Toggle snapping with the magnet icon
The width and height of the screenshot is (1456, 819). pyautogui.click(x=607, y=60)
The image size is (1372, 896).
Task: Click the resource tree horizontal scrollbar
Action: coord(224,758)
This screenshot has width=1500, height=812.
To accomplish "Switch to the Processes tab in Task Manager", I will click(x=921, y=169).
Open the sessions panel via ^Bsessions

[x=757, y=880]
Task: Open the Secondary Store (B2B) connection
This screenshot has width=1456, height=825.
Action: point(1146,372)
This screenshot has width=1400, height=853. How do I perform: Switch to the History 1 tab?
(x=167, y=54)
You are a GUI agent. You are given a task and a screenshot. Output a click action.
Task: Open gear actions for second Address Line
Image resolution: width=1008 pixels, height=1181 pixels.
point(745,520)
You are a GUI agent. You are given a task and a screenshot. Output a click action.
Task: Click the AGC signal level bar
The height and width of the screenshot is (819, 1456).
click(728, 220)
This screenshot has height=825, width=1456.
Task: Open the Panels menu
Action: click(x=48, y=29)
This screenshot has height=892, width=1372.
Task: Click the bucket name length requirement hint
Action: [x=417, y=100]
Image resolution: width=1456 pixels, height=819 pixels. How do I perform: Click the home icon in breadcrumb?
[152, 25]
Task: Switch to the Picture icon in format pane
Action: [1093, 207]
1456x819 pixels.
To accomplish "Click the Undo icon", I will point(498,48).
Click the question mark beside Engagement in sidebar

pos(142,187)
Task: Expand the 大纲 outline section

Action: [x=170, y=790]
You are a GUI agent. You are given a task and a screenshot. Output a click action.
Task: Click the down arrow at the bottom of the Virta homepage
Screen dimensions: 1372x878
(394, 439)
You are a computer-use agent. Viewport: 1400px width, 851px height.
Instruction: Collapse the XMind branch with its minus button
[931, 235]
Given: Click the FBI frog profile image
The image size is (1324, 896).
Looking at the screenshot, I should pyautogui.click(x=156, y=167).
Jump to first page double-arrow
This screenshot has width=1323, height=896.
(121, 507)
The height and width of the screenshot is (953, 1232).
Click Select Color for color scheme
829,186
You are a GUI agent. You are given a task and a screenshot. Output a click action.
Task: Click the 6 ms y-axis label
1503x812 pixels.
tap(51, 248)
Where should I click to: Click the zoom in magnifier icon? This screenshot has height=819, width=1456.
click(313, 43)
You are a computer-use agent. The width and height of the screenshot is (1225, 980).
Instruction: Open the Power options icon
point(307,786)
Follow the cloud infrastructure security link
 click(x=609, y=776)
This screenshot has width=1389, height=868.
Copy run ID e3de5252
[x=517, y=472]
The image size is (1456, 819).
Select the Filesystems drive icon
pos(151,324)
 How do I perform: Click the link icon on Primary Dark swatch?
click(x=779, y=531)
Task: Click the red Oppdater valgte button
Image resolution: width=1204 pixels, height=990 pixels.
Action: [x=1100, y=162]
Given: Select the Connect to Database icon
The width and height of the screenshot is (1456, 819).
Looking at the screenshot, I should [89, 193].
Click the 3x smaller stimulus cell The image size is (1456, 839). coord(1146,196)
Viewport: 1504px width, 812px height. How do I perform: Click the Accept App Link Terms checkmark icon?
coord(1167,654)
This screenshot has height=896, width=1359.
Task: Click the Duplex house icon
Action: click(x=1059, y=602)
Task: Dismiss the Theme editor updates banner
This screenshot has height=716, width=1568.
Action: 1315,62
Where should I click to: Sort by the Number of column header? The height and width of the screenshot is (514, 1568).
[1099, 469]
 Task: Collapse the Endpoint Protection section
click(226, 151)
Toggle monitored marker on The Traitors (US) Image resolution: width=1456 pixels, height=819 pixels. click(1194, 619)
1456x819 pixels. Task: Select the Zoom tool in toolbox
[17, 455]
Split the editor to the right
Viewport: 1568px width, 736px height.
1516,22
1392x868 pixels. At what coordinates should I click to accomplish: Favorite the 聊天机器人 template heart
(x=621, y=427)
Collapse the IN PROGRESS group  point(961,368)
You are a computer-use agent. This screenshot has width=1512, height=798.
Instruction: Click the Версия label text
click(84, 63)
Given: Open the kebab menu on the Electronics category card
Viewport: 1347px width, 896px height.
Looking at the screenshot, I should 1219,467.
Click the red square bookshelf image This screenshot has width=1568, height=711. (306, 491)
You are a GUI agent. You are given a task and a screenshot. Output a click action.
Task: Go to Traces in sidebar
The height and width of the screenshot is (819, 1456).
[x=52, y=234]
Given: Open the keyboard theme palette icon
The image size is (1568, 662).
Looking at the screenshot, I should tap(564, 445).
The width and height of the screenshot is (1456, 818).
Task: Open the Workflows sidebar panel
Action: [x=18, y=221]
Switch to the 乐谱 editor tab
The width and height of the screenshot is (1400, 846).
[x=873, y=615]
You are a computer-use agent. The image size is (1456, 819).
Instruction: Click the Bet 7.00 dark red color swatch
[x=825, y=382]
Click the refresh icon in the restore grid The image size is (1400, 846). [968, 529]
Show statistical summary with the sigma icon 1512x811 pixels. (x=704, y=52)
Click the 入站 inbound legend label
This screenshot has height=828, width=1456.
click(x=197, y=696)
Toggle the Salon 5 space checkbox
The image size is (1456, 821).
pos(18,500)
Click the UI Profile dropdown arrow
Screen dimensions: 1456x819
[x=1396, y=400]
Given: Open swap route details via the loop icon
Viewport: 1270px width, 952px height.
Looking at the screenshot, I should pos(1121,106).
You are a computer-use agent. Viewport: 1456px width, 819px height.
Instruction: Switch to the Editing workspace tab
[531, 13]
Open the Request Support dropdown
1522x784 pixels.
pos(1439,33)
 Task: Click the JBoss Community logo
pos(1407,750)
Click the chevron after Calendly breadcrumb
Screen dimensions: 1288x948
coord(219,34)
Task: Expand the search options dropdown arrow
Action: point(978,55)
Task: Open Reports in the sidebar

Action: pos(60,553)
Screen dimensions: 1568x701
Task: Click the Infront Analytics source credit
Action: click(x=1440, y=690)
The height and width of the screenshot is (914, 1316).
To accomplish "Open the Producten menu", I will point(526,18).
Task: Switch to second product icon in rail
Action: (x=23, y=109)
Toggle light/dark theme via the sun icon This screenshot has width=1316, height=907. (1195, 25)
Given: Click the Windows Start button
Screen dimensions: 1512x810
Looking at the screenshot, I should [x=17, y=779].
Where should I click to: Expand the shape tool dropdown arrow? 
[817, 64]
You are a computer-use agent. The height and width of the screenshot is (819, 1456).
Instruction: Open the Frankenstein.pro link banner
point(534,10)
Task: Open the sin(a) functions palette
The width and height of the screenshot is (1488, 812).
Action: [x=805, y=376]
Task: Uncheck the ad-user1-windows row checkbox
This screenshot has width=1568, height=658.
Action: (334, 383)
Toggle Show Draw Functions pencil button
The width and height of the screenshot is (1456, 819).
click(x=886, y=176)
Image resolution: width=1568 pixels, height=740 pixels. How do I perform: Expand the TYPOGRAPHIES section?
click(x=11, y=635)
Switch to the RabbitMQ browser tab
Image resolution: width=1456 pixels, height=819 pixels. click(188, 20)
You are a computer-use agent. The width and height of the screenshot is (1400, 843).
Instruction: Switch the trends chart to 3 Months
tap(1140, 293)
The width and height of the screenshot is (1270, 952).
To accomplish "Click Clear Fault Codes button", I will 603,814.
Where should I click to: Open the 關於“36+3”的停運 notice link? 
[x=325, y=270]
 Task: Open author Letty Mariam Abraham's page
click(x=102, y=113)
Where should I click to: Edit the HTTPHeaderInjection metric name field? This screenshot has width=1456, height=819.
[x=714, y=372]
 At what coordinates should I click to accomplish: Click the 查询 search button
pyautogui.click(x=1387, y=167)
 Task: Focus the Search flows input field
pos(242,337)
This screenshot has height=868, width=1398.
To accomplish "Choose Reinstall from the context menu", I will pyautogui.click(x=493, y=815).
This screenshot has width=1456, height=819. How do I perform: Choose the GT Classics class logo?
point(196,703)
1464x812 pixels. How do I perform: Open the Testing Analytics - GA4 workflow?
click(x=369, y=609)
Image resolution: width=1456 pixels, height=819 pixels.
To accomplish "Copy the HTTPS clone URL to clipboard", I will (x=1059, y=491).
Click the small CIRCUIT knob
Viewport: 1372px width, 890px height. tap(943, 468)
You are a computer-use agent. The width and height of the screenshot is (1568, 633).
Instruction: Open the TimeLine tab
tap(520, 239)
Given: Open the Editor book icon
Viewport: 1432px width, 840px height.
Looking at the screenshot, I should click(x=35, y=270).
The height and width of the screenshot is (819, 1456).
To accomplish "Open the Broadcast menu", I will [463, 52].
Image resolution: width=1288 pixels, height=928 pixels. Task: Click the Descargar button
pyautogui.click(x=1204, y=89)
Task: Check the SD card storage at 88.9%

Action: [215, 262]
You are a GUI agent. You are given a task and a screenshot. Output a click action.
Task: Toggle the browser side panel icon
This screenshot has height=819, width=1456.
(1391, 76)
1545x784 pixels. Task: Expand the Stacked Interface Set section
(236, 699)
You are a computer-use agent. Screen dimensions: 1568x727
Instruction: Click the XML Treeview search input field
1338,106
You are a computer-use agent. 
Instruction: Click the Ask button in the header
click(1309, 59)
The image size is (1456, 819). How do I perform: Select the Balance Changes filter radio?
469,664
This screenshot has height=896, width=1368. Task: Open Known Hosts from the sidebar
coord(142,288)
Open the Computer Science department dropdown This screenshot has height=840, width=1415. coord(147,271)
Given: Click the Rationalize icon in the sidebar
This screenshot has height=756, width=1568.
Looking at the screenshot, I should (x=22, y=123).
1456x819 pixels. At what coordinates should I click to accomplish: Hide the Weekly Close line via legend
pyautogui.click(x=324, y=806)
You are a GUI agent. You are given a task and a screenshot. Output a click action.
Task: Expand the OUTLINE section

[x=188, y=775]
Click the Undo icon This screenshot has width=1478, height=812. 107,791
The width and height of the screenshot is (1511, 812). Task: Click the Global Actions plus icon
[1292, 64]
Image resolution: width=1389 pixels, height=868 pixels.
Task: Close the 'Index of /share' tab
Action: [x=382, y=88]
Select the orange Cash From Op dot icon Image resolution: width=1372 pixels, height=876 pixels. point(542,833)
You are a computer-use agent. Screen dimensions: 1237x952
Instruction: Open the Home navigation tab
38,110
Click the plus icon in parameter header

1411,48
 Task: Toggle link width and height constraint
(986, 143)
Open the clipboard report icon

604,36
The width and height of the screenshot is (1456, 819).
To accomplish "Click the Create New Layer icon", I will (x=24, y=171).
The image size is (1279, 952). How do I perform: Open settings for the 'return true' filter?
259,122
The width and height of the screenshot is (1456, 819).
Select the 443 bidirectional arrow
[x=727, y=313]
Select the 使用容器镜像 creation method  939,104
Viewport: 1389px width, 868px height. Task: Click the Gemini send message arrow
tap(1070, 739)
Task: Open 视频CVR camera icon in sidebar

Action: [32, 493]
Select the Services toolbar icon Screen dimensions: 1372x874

- [What is expected]:
Copy exactly the line that contains "You are a computer-use agent. Screen dimensions: 1237x952" and all lines after it in the listing above, through the final line, and nothing else.

- [Exercise response]:
You are a computer-use agent. Screen dimensions: 1237x952
Instruction: Open the Home navigation tab
38,110
Click the plus icon in parameter header

1411,48
 Task: Toggle link width and height constraint
(986, 143)
Open the clipboard report icon

604,36
The width and height of the screenshot is (1456, 819).
To accomplish "Click the Create New Layer icon", I will (x=24, y=171).
The image size is (1279, 952). How do I perform: Open settings for the 'return true' filter?
259,122
The width and height of the screenshot is (1456, 819).
Select the 443 bidirectional arrow
[x=727, y=313]
Select the 使用容器镜像 creation method  939,104
Viewport: 1389px width, 868px height. Task: Click the Gemini send message arrow
tap(1070, 739)
Task: Open 视频CVR camera icon in sidebar

Action: [32, 493]
Select the Services toolbar icon Screen dimensions: 1372x874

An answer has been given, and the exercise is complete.